Langsung ke konten utama

MARCHING BAND UNTUK PEMBANGUNAN KARAKTER

Gema Nada Pelita di Detos Marching Kids Competition. (Istimewa)

Tratap... Dumdum... Tratap... Dumdum... Suara itu terdengar bersamaan dengan iringan barisan yang rapi mengisi pawai acara 17 Agustus-an. Di belakang barisan itu tampak berbaris banyak murid sekolah, mulai dari SD, SMP dan SMA dengan berbagai macam pakaian. Lucu dan menggemaskan di barisan SD, semangat dan energik di barisan SMP, lugas dan dinamis di barisan SMA.
Bayanganku terhenti sejenak. Tak terasa peristiwa itu masih melekat dalam ingatan meski sudah lebih dari satu dekade berlalu. Aku pernah ada dalam barisan itu dengan pakaian lengkap TNI Angkatan Laut. Memberi hormat kepada masyarakat yang menyaksikan dari sisi jalan, beberapa bahkan memotret. Jepret..
Hingga saat ini yang masih terus menemani hari-hariku adalah suara khas Marching Band. Tak kunjung hilang dalam ingatan 15 tahun silam. Saat pasukan Drum Band SMK latihan march melewati depan rumahku. Keluar dari rumah, aku tak bisa hanya menunggu di trotoar depan. Aku ingin suara dentuman dan nyanyian itu lebih dekat dan lebih lama di telingaku. Aku berlari menghampiri barisan itu dan terus berjalan dengan riang hingga ujung jalan. Entah apa yang menarik saat itu bagiku. Kembali ke rumah aku baru sadar tepat saat aku melihat ke bawah, suara Drum Band tadi menghipnotisku. Ternyata tadi aku berlarian tanpa alas kaki. Yang jelas, aku sangat tertarik dengan permainan mereka yang harmonis dengan berbedaan alat musik, kompak dalam barisan. Ingin rasanya menjadi bagian dari pemain musik itu.
Satu Kecamatan saat itu, hanya ada 2 unit Drum Band di kampung halamanku. Akhirnya pilihan melanjutkan studiku saat itu tidak jatuh pada salah satu dari sekolah itu. Aku lebih tertarik dengan sekolah yang jauh dan di sana ada unit Marching Band yang alat musiknya lebih variatif. Hal utama yang paling membuatku tertarik memang karena aku sangat menyukai musik. Sekedar penikmat musik hingga pemain. Bapakku, orang yang paling berjasa dengan doktrin berbagai genre musik. Mulai dari kaset hingga tontonannya di TV, aku bisa menilai bahwa dia adalah seorang penikmat musik.

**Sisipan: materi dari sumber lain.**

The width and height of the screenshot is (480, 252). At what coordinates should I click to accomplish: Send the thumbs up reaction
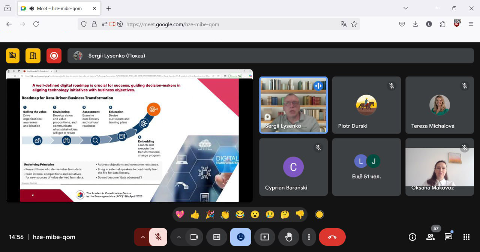click(x=195, y=215)
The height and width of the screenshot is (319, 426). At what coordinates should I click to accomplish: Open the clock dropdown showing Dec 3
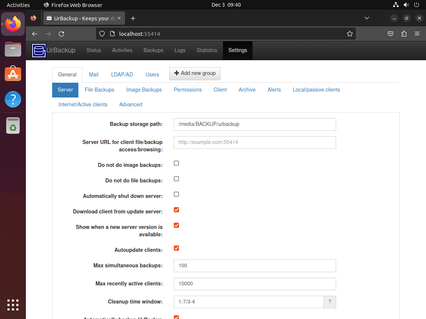click(x=226, y=5)
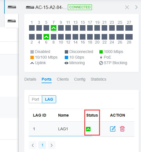The width and height of the screenshot is (141, 152).
Task: Go to next page of LAG table
Action: 52,145
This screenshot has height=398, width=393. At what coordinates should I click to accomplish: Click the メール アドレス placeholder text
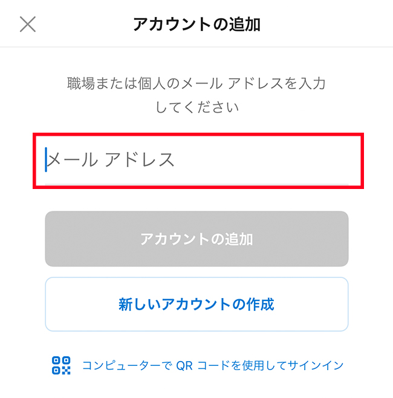[x=111, y=160]
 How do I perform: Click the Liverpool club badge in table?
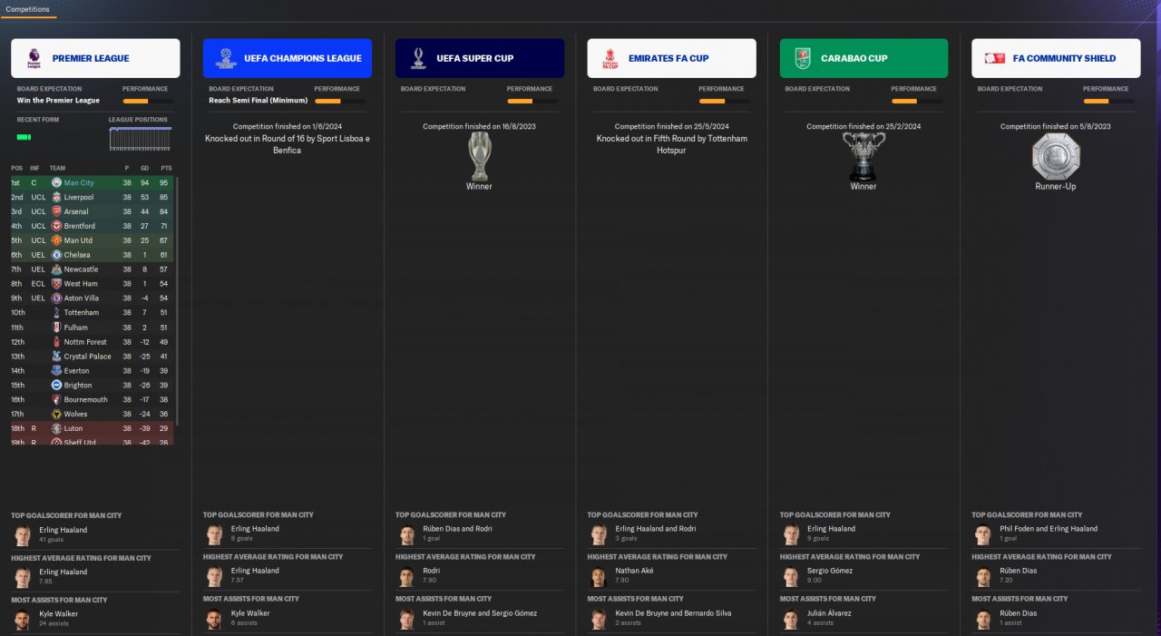(56, 197)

Doktrin itu berhasil. Aku tidak sungkan-sungkan untuk naik ke atas kursi dan melompat dengan iringan lagu Si Lumba Lumba-nya Bondan Prakoso. Belum lagi kaset Enno Lerian - Si Nyamuk Nakal yang diputar di tape recorder jadul. Belum genap usiaku 6 tahun, aku sudah dibelikan keyboard mini merk Casio tiga oktaf. Proses belajar hingga bisa sedikit memainkan keyboard pun membawaku untuk menemukan seorang yang spesial untuk masa depanku.

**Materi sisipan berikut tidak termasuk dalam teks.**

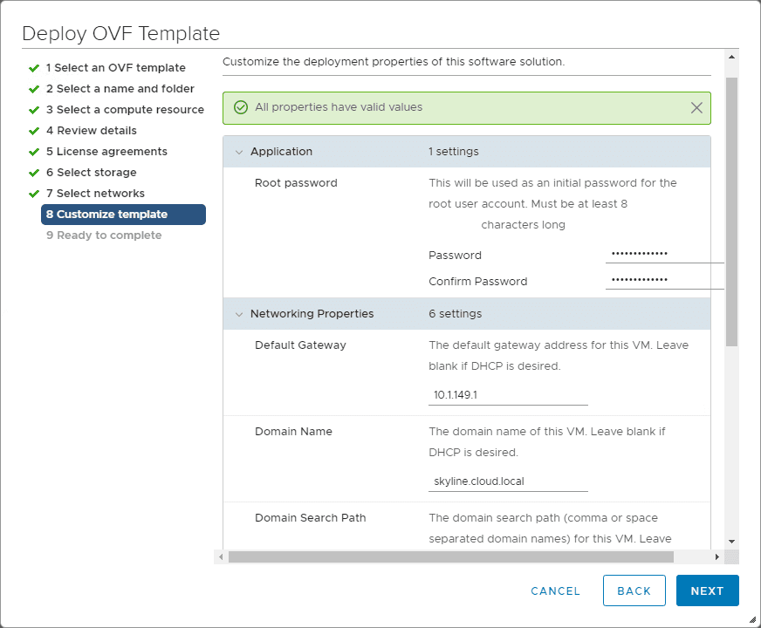Collapse the Application section
Screen dimensions: 761x628
tap(239, 151)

Dari beberapa alat musik yang aku bisa mainkan, anehnya hanya tiga yang aku pernah punya. Keyboard Casio 15 tahun lalu, harmonika yang hilang entah kemana dan gitar murahan yang sudah rusak dan aku hibahkan. Hanya ada stik snare drum di lemariku. Guna memperlancar side job dari semester dua saat kuliah, pelatih unit drum band.
Mulai dari pemain hingga pelatih, aku banyak belajar tentang kehidupan. Disiplin, kekompakan, keseimbangan berpikir, konsistensi, tanggungjawab, kesetiakawanan dan masih banyak lagi. Saat masih bermain di unit Marching Band dulu, di Pondok Madani (begitu Ahmad Fuadi menulisnya di novel Negeri 5 Menara), aku bahkan pernah ikut serta di kejuaran tingkat nasional. Aku bahkan mampu memperkaya pertemanan, mengasah kemampuan sampai berdiri di barisan paling depan sebagai field commander dan drum major. Itulah puncak karirku selama menjadi pemain Marching Band.

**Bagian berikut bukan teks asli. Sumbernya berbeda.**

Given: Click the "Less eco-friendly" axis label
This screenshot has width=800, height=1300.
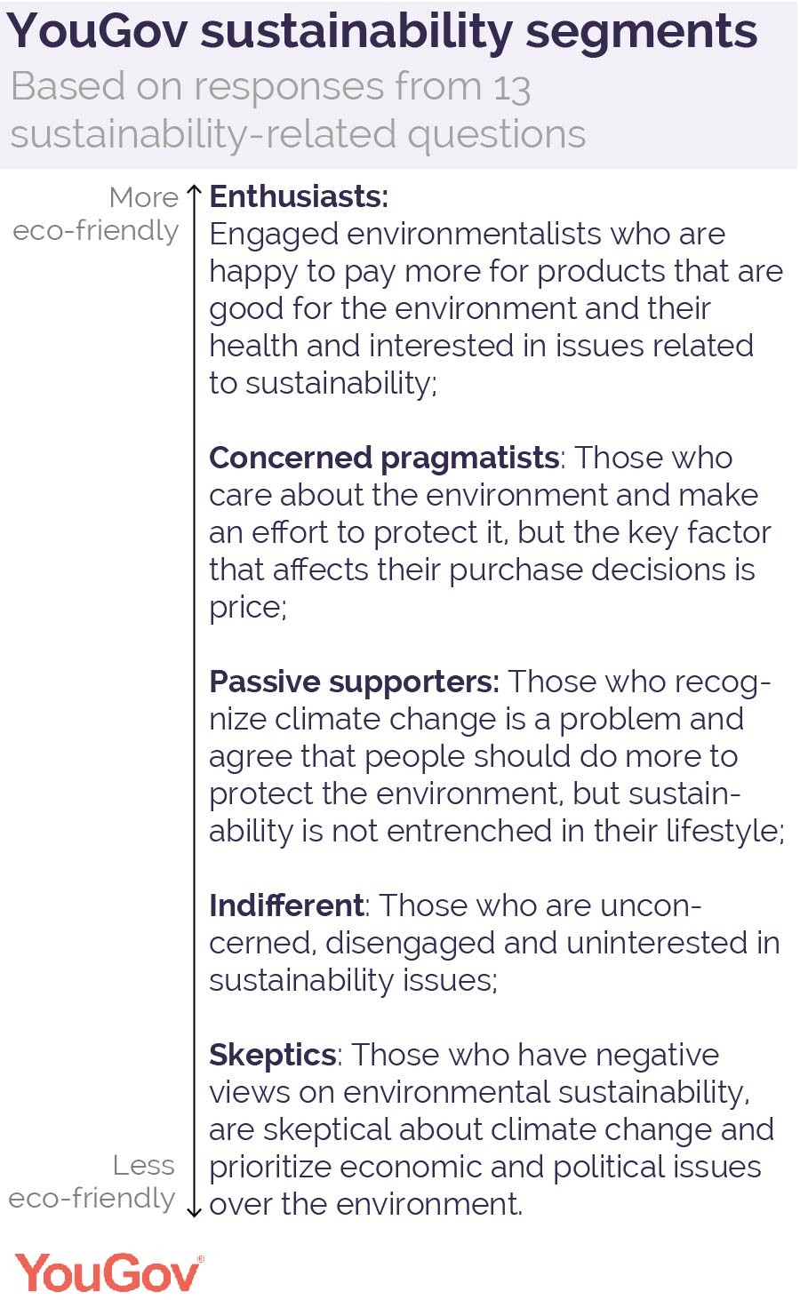Looking at the screenshot, I should [x=93, y=1182].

Sampai saat ini, aku menikmati profesi Pelatih Marching Band, walaupun masih ada rasa rindu untuk bermain di lapangan. Namun menjadi pelatih bukan perkara mudah. Keberhasilan Unit bisa jadi ada di tangan pelatih. Paling tidak, profesi ini adalah bukti bahwa aku siap untuk diberi tanggungjawab. Bukan untuk ditakuti, justru dengan melatih unit aku bisa lebih leluasa untuk belajar lebih banyak lagi tentang musik, khususnya marching band.
Ada satu nilai tambah yang aku pelajari dari insan Marcing Band. Aku pernah bermain di kejuaraan, bahkan menjadi pelatih untuk unit yang akan ikut serta dalam perlombaan. Sangat banyak pengorbanan individu bahkan unit untuk mengikutinya. Pengorbanan materi, fisik, pikiran dan perasaan. Semua itu bukan dalam jumlah satuan yang sedikit. Tidak jarang satu unit marching band rela melepas dana hingga miliaran demi prestasi yang mengagumkan, tanpa ada hadiah berupa materi. Hanya ada tropi sebagai bukti prestasi yang bila diuangkan tidak seberapa. Bayangkan pengorbanan waktu yang diberikan oleh pemain. Latihan sekali sepekan, berlanjut dengan intensif menjelang kejuaraan.
Menjadi pemenang dalam sebuah kejuaraan marching band adalah sebuah tingkat kepuasan paling tinggi bagi pemain, tanpa menghiraukan pengorbanan materi semasa latihan. Itulah yang membisikkanku bahwa dalam kehidupan ini, kepuasan dan kebahagiaan tak selalu bisa ditawar dengan sejumlah materi. Itu bahkan lebih mahal dari apapun, sehingga tak ada yang mau menjual kebahagiaan tersebut.